プロローグ
――死んだ。
これは紛れもなく死というものだろう。体の感覚がない、匂いも、暑さや寒さも、何も感じない。目の前に広がるのは暗闇だけ。いや、目の前というのも正しいか分からない、目がないのだから。
何も思い出せない。感じるのはただ死んだということだけ。
いや、待てよ。それでいいのか? ……思い出せ。俺が何者なのか、思い出せ。俺は誰だ? 小野寺翼。何故俺は死んだ? 車に轢かれたから――
その時、霧が晴れたように、なだれ込むように、パズルが組み上がるように、男は記憶を取り戻した。
「小野寺、今日みんなで飲みに行くんだけど、一緒に来ないか?」
「いや、明日までに仕上げなきゃいけないレポートがあるんだ。また今度な」
「そうか」
その日、男は高校時代からの友達の誘いを断り、家で締め切りギリギリまで手をつけなかったレポートを仕上げようと、帰路に着くつもりだった。何故か、レポートは大学でやるより自宅でやった方が捗る。まあ、あとは不備がないか確認するだけの、簡単な仕上げだったし、ちょうど見たいテレビ番組もあったので、早めに家に帰ろうとしていた。
その男、成績優秀というわけでもなく、運動神経抜群という訳でもなかった。
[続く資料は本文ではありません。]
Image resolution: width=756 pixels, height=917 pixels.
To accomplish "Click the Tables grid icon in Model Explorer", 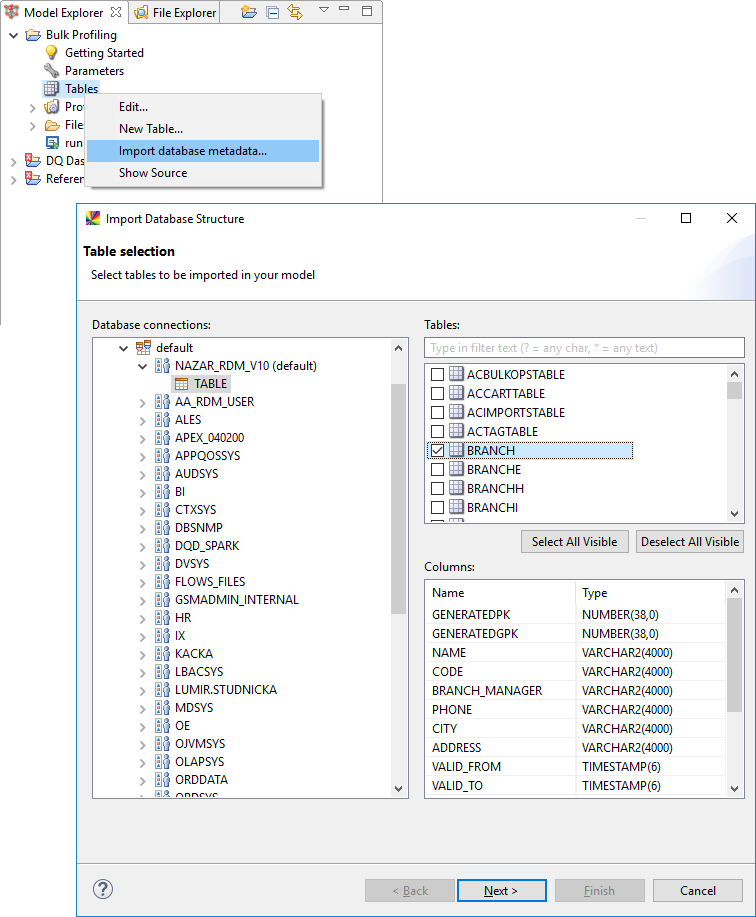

クラスに二、三人いるだろう、中の下的なポジション。自分が入れる高校に行き、自分が入れる大学に行った。将来になんの希望も持たず、ただ漠然と、みんなと同じように学校に行って、みんなと同じように職に就く。そんな考えしかなかった。そんな自分になんの疑問も持たず、集団の中の一人としてやっていくつもりだった。
男が死んだのは、大学からの帰り道。電車を何本か乗り継ぎ、自宅の安アパートまであと数百メートルというところだった。突然俺が歩いていた左側のガードレールがひしゃげ、巨大な鉄の塊が
目前まで迫っているのが見え、俺の意識は暗転した。
今考えると、あれは紛れもなくトラックか何かだったのだろう。この世に生を受けて二十一年、長いようで、一般的に見れば短い一生だったな。男はしみじみと考えた。
「これは珍しい、生前の記憶があるなんて」
誰だ?
「私かい? 私は運命の神、フォルトゥムだ」
フォ、フォルトゥム? 神様? 君みたいな子供がか?
「ほう、君には私が子供に見えるのか」
何言ってる? 俺になんのようだ。
「いや、私はただ、君みたいな普通とは違うものに興味があっただけだよ。死んだはずなのに、君みたいに記憶がある奴は珍しいんだ」
……やっぱり死んだんだな。まあ、なんだか軽くなったみたいで、いい気分なのだが。
「君には体がないからね、魂としての質量があるだけだし、ここにはあらゆる力が働かない、なんの重さも感じないのは当然さ」
ここってなんなんだ? 死後の世界か何かだろうとは思うけど……。
「ふふ、そうだね。ここは君がいた次元と、あの世と呼ばれる次元の狭間にある」
狭間?
「そう、そして君がいた世界と、私の世界の狭間でもあるのさ」
それは……?
「ふふふ、やっぱり君は面白いね。君みたいのがいると、私の世界にいい刺激になるかもしれない」
な、なんだよ。少年は不意に右手を俺の方に向けてきた。
「大丈夫、君に新しい命を与えるだけさ」
新しい命? そんなことができるのか。
「ああ、ただ転生したとき、君は全くの別人となる。何もかもが違うだろう。あと、君は私の世界に行く事になる」
いや、え? もう決定なのか?
「うん、このまま消えるのは嫌だろう?」
……どうなんだろう。このまま消えるのもいいかも知れない。でも、まだ生前では何もやっていない気がする。それでいいか、と言われると、そんなことはないと思う。もう一度やり直せるとしたら、やり直して、今度は何かを成し遂げてから死んでみたい。
「じゃあ、いいね。私の世界では、君は何かを成し遂げることができるかも知れないよ。できることなら、人々を助けてやって欲しいと願う」
なあ、お前の世界って、どんな世界なんだ?
その答えは、小さな微笑みだけだった。